▶ [Problem details] Write out the entries from the line containing "Task: Select the 랭킹 sub-tab" up to and including the line containing "This screenshot has width=745, height=847." as a numbered list, skipping blank lines and leaving out the pictures.

▶ [Exercise data]
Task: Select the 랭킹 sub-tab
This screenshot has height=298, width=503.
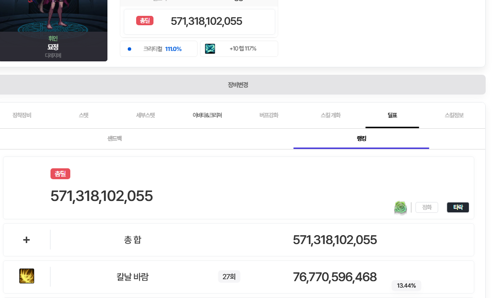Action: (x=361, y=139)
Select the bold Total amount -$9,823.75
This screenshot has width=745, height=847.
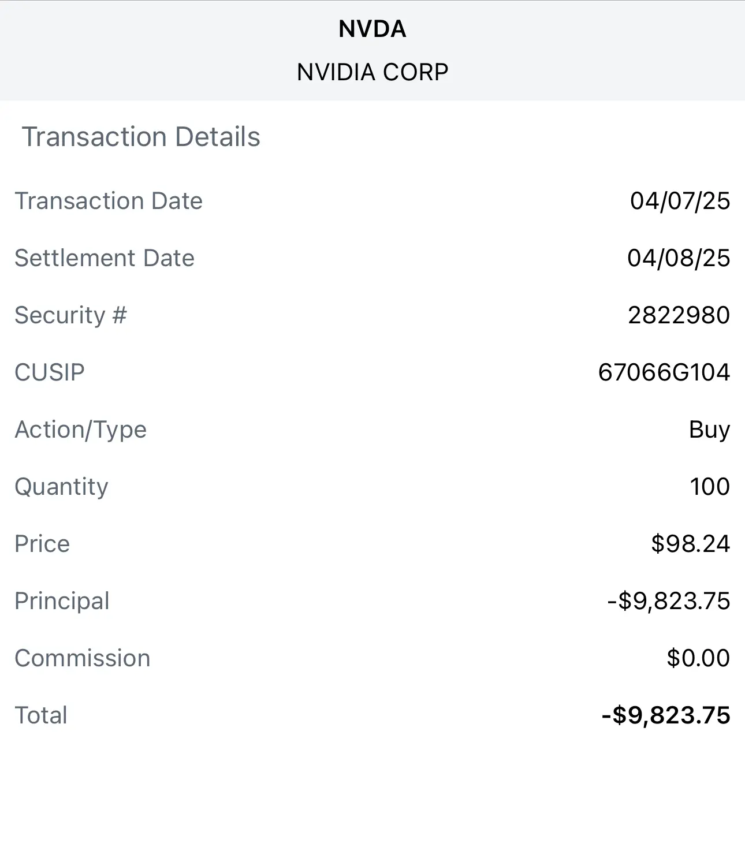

...

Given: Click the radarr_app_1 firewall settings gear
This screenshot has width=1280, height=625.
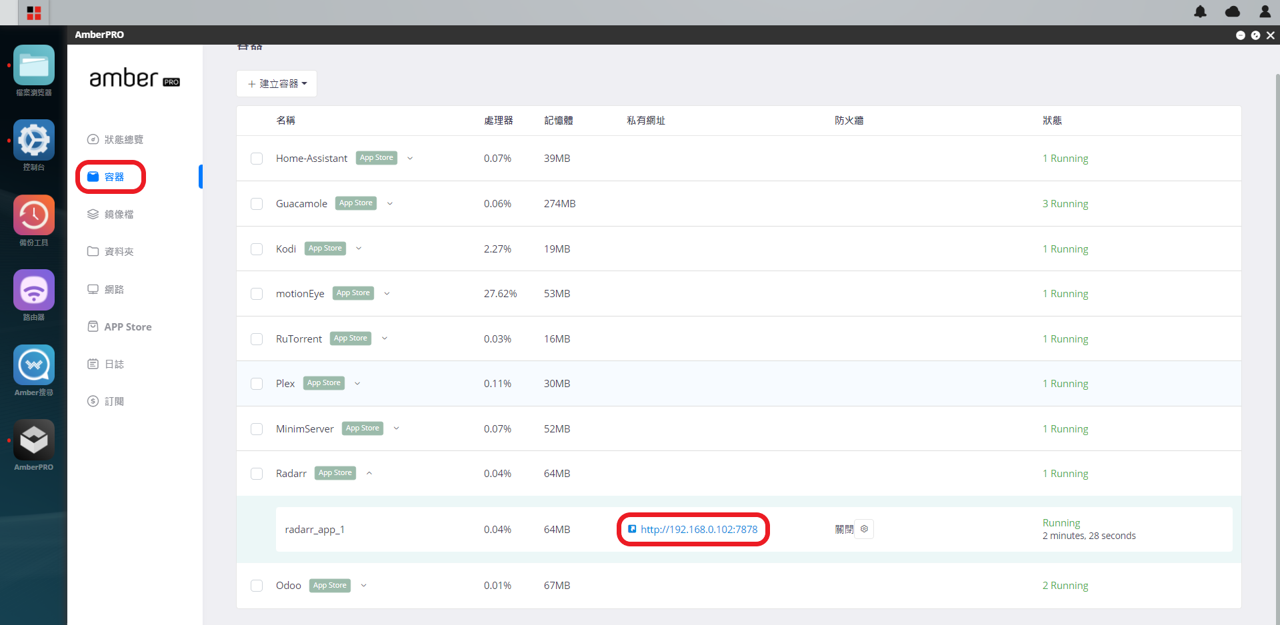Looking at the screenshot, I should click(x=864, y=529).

==

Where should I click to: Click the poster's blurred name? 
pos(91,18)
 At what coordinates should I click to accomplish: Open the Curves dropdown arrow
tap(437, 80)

▶ [Output below]
1. Task: Select the 랭킹 sub-tab
2. This screenshot has height=298, width=503.
3. Action: (x=361, y=139)
4. Select the bold Total amount -$9,823.75
5. This screenshot has width=745, height=847.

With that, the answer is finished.